Revenant sur les projets de la Fondation Roi Baudouin, elle ajoute en contrepoint : « Avant d’entamer le processus de création d’une émission, les gens n’imaginent pas, jamais… comment se réalise un reportage, comment se monte une émission, comment se passe l’enregistrement d’un plateau…
Sans cette connaissance, c’est très difficile pour eux de tourner en pensant qu’ils vont ensuite monter.
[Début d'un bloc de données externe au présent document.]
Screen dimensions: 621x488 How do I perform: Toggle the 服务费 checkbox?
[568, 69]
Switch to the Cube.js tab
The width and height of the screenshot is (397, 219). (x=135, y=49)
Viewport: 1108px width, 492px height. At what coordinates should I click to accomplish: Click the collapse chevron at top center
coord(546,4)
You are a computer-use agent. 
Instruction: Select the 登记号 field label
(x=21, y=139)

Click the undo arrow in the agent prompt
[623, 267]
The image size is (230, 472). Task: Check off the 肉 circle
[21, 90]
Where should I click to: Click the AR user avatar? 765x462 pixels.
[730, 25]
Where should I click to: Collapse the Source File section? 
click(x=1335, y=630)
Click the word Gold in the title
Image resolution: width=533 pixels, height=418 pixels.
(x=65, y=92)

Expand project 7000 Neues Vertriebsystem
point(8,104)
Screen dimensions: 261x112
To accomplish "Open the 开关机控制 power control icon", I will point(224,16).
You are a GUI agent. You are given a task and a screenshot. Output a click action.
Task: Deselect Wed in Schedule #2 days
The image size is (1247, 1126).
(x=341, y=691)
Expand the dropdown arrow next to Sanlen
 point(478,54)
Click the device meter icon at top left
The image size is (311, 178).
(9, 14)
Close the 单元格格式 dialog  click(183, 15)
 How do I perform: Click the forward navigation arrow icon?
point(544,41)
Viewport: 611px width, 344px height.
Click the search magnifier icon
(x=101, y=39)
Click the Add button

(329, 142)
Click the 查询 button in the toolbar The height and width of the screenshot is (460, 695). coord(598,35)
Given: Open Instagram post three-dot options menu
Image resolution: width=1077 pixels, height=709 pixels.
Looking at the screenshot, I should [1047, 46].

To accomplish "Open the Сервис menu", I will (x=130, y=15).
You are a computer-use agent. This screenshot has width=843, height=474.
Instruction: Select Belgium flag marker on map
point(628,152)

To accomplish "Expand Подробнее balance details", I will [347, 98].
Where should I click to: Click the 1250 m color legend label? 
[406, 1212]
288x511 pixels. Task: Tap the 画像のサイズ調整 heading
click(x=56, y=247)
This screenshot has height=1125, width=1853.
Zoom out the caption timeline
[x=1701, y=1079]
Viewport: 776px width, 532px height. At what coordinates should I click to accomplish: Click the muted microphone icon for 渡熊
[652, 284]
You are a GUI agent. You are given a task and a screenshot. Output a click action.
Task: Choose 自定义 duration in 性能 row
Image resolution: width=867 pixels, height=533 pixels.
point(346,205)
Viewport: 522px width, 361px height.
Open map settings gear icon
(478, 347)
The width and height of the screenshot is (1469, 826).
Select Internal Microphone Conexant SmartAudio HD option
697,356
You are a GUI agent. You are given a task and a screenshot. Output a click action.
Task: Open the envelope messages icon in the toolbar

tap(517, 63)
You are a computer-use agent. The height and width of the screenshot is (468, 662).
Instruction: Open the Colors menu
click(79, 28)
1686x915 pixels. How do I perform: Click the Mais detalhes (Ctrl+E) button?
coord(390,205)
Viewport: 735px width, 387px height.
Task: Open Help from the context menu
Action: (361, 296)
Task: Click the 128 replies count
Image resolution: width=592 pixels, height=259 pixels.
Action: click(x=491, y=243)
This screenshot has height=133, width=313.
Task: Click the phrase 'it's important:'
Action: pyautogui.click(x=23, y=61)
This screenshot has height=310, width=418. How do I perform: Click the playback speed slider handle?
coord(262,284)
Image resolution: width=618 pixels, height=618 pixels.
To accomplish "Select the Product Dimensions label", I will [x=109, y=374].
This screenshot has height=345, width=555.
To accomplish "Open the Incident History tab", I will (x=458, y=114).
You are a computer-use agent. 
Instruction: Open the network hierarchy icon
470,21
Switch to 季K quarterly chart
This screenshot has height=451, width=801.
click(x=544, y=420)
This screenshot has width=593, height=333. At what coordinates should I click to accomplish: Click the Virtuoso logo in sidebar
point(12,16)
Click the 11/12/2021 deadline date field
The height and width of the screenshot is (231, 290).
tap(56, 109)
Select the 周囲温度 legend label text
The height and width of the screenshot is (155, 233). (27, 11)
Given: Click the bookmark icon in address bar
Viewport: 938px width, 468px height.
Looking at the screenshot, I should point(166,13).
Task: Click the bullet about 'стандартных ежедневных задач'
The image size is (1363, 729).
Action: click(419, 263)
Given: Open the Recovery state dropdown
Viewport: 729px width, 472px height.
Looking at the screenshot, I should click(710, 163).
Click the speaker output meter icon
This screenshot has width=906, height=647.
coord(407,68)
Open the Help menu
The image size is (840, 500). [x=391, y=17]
Et donc, ce qu’ils font généralement, c’est ce que l’on voit partout : ils bougent tout le temps, ils se déplacent en filmant, ils zooment pour aller voir de plus prêt…  et ça n’a rien à voir avec les images dont on a besoin nous, pour faire un bon montage.. Tant qu’on n’a pas une approche plus professionnelle, cela ne pourra jamais ressembler  à ce qui se passe en télévision ! Jamais, jamais ! C’est, je pense, pour eux à ce niveau-là, une découverte.
C’est tout notre job de les accompagner : « Oui, ok, tu vas passer à la télé, toi, ton projet… mais que va-t-on amorcer comme réflexion plus globale à partir de là ? ». C’est là notre boulot : amener les gens à sortir de leur situation particulière pour avoir une vision plus générale…. Changer d’étage pour voir les choses plus largement et réfléchir aussi sur « Comment le faire passer ? ».
Un vrai travail d’éducation aux médias, en somme.